PR_jensjensen/Report/report.Rmd
PR_jensjensen/Report/report.html
PR_jensjensen/Presentation/presentation.Rmd
PR_jensjensen/Presentation/presentation.html

where jensjensen is to be substituted with your GitHub user name. Note: It’s important to pick exactly the filenames as above, since we will extract report and presentation automatically from your repository. Furthermore, ensure that any support files like data files, graphics, etc. which are needed to compile the .Rmd documents. One exception are data aquired by using private API-keys. To this end, make a R/query_data.R script, which imports the API key stored somewhere outside the git, does all the work and finally stores the data using save in the Data directory. Your R Markdown report should then access the data by using load. See HW_data/swedavia_api.R folder for an example.
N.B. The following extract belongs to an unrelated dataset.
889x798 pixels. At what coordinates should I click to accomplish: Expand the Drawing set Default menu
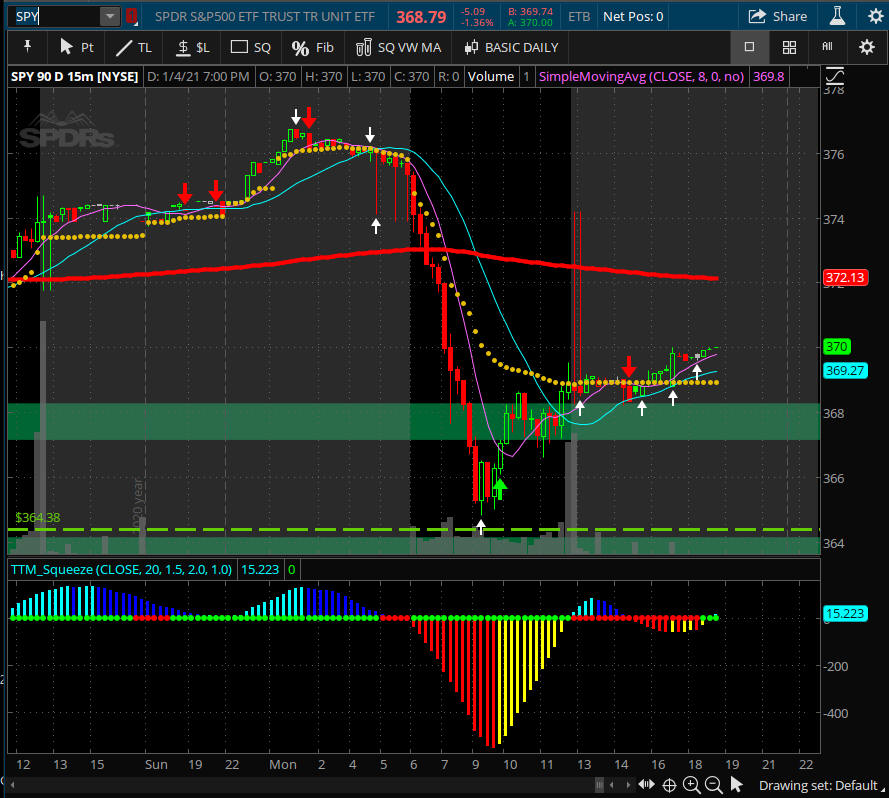(x=817, y=785)
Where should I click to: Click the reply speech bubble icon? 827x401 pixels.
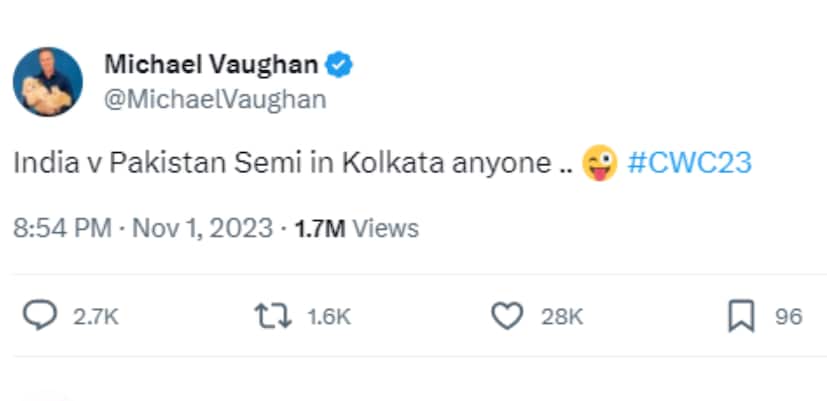[x=39, y=316]
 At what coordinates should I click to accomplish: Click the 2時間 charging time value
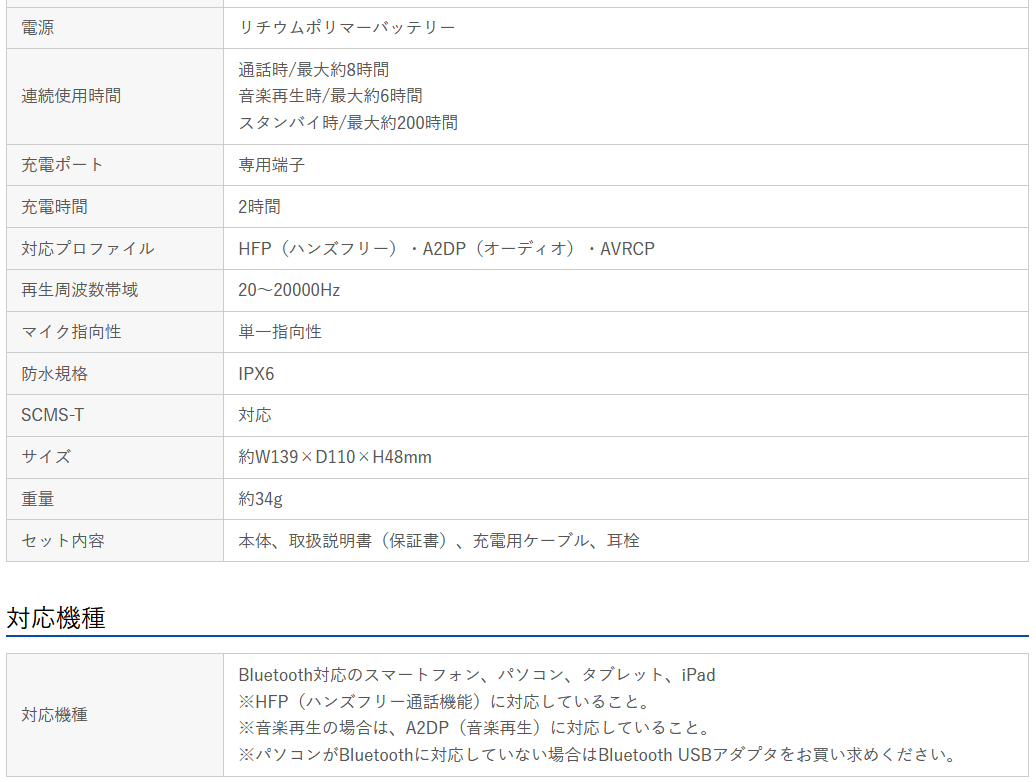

The data remain private as part of the PW_<username> repository, but your project report HTML-file will be made accessible to the teachers and students of the course.

In contrast to the homework exercises we use HTML as backend, see e.g. Section 3.1 of the R Markdown: The definite guide for options to customize. In order to ensure portability of the HTML reports please use the following as part of your YAML header:

----
title: The snappy title of your project
author: Jens Jensen <jens.jensen@student.su.se>
date: 2020-01-15
output:
  html_document:
    self_contained: true
    toc: true
    toc_depth: 2
---

Additional note: It’s possible that we succeed in creating a project repo template, which already contains some of the necessary files and directories.

Final note: For the presentation the data wrangling steps do not need to be repeated. One can either import all data generated by report.Rmd using load or use some other type of caching.

Grading

The project will be graded based on the following five dimensions, which have equal weight:

  1. Technical difficulty of the project (e.g. how hard to get the data imported, how much time needed to wrangle, how advanced are some of the methods to get statistical summaries, how original is the project idea)
  2. Coding style and reproducibility of the Rmd file. This includes an assessment of, whether problems were solved tidyverse style.
  3. Quality of the visualisations and their interpretation
  4. Readability of the project report (is the story concise, are the aims clear, is the readership happy, spelling & grammar). In particular: Less is sometimes more.
  5. Quality of the presentation (slides, snore factor, staying in time, …)

Lycyka till!


  1. If you want to use SCB data extractable by their web interface, please us the pxweb package for this instead.